Sadece zenginler mi düşünür?
İhtiyaçların sınırsız olduğu zırvalığını uyduran neoliberalizm ideolojisinin müritlerindenseniz düşünmek için daha çoook beklemeniz gerekecek.

Son zamanlarda, “düşünmek lüks bir faaliyettir” cümlesi dillere pelesenk oldu. Düşünebildiğini zanneden birisi olarak bu ifade beni epey düşündürdü. “İlk önce mide doymalı ki beyin düşünebilsin” diyorlar. Çok şükür karnım doyuyor. Karnım doymasaydı düşünebilir miydim? Karnım doymasaydı düşünürdüm; önce nasıl doyabileceğini, sonra neden doymadığını.
Düşünmek için sağlam bir zihin, onun için de sağlam bir beden gerekli: “νοῦς ὑγιής ἐν σώματι ὑγιεῖ”. Karnın doymasını bu ölçüde anlarsak sorun çözülür. Yani midenin dolması önemli ama bu, biraz da mideye göre değişir. Başka bir deyişle midenin ihtiyaçlarına göre değişir. İhtiyaçların sınırsız olduğu zırvalığını uyduran neoliberalizm ideolojisinin müritlerindenseniz düşünmek için daha çoook beklemeniz gerekecek. Neoliberalizm hakimiyetini neye borçlu sanıyorsunuz?
İhtiyaçlarınızın sınırsız olduğuna inanırsanız ihtiyaçlarınızı asla karşılayamazsınız, düşünmek de bir kenarda öylece bekler durur. Üniversitede harçlığı yetmeyen çocuk nasıl düşünsün? İş arayan mezun nasıl düşünsün? Evlenmek için servet biriktiren insan nasıl düşünsün? Ev almak için ömrünü heba eden kişi nasıl düşünsün? İkinci arabasını almak için kredi çeken adam nasıl düşünsün? Sahi, bu insanların düşünmek gibi bir derdi mi var? Bu kadar geniş mideye sahip insanın midesinin dolmasını beklersek sabah olur. İtiraf edin, canınız düşünmek istemiyor, yemek istiyor ama böyle biri olmayı da kendinize yediremiyorsunuz.
---
Bir kış gecesi iki yaşındayken hastalandığım için ailem tarafından hastaneye götürüldüğümde annem canım sıkılmasın diye bana A ve B harflerini göstermeseydi, dört yaşındayken bir Ramazan akşamı kendi başıma yalnızca sessiz harfleri birleştirerek yazmayı sökmeye çalışırken babam sesli harfin rolünü göstermeseydi, okunmasa bile evde sürekli karşılaştığım kitaplar olmasaydı benim midem bu kadar küçük olur muydu? Midemin büyümesini engellemek için bunlar fazlasıyla yeterliydi. Zaman zaman insülin direncim düşer, midem büyür gibi olur ama yemeği unutturan harfler dört bir yanımı sarar ihtiyaçlarıma sınır örer.
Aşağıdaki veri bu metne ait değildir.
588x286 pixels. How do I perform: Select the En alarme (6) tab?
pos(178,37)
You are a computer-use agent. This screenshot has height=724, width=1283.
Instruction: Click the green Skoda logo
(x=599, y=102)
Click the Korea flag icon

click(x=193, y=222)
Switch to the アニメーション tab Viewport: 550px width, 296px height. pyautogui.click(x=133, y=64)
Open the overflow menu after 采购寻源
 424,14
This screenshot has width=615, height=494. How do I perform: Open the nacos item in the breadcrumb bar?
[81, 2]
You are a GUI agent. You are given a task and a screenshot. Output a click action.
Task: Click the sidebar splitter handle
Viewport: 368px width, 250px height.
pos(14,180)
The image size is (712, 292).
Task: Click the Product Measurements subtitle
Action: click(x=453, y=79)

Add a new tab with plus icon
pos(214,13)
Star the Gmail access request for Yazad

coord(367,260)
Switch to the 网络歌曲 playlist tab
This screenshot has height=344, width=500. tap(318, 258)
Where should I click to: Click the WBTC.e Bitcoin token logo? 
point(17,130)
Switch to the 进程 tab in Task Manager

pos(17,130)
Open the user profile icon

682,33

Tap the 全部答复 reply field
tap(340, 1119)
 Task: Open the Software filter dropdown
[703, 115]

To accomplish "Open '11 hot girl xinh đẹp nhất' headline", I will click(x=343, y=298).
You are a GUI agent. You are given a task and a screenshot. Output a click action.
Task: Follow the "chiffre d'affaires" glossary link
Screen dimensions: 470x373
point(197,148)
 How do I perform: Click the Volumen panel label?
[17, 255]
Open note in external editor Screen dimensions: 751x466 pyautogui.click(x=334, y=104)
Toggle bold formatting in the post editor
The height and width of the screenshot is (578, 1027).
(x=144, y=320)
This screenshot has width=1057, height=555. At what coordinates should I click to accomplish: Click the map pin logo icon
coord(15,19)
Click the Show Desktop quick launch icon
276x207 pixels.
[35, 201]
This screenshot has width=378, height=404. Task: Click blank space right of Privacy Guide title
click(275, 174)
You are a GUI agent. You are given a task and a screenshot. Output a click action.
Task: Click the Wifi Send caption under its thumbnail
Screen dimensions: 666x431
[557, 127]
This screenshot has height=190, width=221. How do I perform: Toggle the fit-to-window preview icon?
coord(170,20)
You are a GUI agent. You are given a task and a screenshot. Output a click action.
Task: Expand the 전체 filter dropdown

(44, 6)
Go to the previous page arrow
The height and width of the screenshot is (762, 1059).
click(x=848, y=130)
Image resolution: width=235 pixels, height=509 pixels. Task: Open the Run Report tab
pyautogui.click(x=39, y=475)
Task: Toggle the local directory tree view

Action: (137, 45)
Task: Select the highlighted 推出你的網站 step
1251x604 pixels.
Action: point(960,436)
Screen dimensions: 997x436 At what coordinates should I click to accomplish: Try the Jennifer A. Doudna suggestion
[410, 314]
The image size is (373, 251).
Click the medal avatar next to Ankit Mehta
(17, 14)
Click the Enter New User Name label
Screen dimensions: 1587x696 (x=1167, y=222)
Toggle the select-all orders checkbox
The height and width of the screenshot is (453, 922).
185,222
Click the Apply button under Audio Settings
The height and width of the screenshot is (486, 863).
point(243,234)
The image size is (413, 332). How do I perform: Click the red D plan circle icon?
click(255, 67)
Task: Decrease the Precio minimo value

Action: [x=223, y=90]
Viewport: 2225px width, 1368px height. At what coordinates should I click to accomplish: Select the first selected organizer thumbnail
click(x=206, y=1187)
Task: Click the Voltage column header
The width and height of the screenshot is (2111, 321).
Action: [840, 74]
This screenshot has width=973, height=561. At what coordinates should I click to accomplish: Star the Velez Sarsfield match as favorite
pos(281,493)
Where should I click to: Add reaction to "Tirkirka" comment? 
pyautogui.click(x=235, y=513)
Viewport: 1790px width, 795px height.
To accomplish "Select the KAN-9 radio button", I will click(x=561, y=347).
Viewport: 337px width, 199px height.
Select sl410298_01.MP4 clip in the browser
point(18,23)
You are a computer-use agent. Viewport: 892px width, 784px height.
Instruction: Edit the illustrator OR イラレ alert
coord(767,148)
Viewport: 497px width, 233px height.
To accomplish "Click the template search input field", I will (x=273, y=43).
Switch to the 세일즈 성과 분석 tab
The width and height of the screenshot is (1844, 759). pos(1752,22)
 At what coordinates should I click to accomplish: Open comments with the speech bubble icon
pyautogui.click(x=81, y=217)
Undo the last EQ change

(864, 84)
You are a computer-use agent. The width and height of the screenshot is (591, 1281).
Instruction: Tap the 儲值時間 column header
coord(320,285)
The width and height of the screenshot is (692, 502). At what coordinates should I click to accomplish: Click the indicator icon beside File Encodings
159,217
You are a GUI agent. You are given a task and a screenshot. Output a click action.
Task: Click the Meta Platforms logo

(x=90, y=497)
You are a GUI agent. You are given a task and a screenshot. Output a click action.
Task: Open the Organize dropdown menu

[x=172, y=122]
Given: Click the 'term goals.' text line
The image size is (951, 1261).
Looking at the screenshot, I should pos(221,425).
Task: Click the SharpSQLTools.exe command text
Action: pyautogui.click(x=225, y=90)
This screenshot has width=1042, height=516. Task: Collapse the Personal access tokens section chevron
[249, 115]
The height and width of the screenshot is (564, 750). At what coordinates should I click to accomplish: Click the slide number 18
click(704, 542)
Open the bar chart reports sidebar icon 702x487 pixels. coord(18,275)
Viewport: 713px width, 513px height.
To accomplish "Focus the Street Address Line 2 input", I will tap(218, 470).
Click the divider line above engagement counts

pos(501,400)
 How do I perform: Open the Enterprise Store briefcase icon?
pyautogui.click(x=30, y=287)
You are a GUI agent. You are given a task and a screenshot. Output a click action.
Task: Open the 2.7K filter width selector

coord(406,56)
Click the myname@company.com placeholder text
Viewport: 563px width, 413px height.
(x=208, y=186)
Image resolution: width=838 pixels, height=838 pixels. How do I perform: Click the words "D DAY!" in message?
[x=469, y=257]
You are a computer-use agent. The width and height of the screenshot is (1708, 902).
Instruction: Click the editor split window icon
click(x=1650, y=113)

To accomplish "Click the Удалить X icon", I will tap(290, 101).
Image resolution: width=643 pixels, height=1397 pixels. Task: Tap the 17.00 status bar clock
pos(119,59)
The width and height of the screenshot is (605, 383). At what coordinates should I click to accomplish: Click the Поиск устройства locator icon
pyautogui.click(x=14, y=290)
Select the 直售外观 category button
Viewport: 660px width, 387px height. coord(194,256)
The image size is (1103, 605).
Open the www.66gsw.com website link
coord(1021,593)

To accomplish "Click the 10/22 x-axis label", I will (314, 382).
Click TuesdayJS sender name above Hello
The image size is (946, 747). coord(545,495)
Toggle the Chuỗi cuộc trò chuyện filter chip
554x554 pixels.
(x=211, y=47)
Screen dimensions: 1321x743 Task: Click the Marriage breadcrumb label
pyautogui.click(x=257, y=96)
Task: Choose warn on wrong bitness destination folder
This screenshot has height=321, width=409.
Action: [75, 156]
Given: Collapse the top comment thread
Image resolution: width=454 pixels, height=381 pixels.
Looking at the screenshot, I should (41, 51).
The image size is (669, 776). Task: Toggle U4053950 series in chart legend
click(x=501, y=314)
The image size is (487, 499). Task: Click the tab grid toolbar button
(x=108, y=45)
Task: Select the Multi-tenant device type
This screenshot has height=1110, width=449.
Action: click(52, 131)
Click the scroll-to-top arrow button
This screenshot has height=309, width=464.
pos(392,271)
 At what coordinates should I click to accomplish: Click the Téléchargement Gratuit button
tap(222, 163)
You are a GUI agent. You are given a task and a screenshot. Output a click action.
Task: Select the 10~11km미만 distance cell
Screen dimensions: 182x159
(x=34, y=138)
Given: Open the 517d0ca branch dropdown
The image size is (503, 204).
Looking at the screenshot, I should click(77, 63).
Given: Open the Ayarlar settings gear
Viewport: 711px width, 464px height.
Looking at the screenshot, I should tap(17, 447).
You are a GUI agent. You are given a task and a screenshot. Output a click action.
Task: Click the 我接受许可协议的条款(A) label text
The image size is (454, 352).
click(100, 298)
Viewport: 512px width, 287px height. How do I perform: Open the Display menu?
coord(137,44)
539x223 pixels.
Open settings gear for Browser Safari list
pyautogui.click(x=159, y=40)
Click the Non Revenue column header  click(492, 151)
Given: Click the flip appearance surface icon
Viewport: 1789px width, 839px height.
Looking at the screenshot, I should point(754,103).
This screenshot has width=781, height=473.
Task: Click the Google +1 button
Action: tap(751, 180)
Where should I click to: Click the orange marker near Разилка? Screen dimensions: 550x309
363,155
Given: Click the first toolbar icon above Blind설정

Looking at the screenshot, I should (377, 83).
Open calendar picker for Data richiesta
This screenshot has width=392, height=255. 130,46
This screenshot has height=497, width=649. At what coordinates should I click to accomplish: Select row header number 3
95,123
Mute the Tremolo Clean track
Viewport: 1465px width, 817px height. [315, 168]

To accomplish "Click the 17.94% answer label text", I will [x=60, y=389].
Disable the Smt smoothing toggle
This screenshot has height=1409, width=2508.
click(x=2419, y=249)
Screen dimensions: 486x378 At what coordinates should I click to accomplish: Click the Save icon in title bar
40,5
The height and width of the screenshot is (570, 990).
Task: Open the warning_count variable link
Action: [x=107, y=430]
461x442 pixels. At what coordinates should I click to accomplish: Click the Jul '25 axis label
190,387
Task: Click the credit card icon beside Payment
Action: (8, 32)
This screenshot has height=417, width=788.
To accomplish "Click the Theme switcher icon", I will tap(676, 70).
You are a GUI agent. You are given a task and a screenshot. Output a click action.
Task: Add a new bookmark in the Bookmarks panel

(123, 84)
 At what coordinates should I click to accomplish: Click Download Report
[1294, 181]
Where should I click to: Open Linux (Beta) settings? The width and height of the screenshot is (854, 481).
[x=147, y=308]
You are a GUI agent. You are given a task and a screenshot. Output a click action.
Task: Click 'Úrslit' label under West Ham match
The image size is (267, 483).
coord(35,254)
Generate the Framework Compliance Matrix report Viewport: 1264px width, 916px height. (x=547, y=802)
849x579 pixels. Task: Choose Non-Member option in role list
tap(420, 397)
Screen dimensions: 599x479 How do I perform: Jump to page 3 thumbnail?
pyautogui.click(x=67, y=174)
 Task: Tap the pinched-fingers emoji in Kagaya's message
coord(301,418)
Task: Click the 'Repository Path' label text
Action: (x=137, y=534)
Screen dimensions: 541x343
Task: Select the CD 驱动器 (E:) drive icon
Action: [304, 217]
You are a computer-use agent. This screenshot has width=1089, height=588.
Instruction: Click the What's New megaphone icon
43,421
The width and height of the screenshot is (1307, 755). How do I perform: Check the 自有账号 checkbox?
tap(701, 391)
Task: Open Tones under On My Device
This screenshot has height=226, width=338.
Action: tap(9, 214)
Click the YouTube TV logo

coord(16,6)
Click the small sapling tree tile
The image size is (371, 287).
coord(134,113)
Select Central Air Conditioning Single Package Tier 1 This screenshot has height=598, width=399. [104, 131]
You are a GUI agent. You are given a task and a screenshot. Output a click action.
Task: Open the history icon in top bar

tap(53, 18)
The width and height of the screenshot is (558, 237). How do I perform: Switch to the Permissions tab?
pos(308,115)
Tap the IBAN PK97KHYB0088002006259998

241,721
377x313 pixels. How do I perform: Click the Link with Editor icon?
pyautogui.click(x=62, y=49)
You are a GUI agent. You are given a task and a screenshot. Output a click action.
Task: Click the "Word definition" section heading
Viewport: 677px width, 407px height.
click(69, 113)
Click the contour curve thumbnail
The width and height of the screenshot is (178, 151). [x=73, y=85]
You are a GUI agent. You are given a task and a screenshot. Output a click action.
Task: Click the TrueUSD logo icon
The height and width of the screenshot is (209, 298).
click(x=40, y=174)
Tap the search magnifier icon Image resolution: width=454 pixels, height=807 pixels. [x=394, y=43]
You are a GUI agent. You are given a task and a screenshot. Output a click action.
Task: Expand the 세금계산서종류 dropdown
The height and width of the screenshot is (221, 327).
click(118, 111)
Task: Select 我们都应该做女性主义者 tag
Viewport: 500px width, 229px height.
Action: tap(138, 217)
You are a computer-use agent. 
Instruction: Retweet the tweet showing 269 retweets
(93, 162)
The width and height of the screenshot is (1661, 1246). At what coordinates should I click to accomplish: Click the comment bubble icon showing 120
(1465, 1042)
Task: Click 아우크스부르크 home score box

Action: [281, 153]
Mideyi küçültmek bu kadar basit değil yine de. Bir hocam gençliğinde kitap parası biriktirmek için günlük bir öğünden feragat ettiğini söylerdi, başka bir hocam ise yemeği gün aşırı yediğini. Buna rağmen karınları doyuyor, zihinleri doymuyordu. Hadi kabul edelim çağın ideolojisinin fütursuz bir müridi olduğumuzu. Yedikçe genişlettiğimiz midelerimize bir lokma daha indirmek için her türlü düşünce faaliyetini geri plana attığımızı.
Bunun yanında bir de düşünmenin lezzetini beğenmemekten söz edebiliriz. Şüphesiz insana bir sigaranın verdiği lezzeti bir kitap kolay kolay vermez. Sigara zamlarından bir iki gün şikâyet ederiz, sonra sigara içmeye devam ederiz. Kitapların pahalılığı ise kitap almamak için fazlasıyla yeterli bir sebep. Bu hazlardır bizi coşturan; canımız sıkıldığında bir fırt sigara, sıcak havada susadığımızda bir yudum su, herkes tarafından ezilirken bir çift taltif ve başka bir sürü anlık lezzet. Düşünmenin uyku kaçıran zahmetine katlanmak ise yürek ister, şekerli kahveye alışmış birinin sade kahveyi lezzetli bulmasını bekleyemezsiniz. Anlık hazların değersizliğini, sade kahve içmeye alıştıktan sonra şekerlinin baygın tadını fark etmiş birisi bu yüreğe sahiptir ancak.
---
Düşünme faaliyeti bütün bunlarla birlikte bir masaya oturup veya pencere kenarında yapılan tatmin edici bir faaliyet olmaktan uzaktır. O, başlı başına bir challenge’dır. Yapılması için katlanılan zahmetlerin ortadan kalkması beklenmez, bizatihi kendisi zahmetlidir. Bizi düşünmekten alıkoyan tüm cennetimsi serinliklerden vazgeçmemizi, bunaltıcı sıcaklarda bunalmamayı gerektirir. Mesela, özgürlüğün ev alabilmek için kredi çekmektense ev almamak olduğunu öğrendiğinizde düşünmeye yakın bir faaliyette bulunmuşuz demektir. Düşünmenin kendisi ise bundan çok daha büyük fedakârlıklar gerektirir.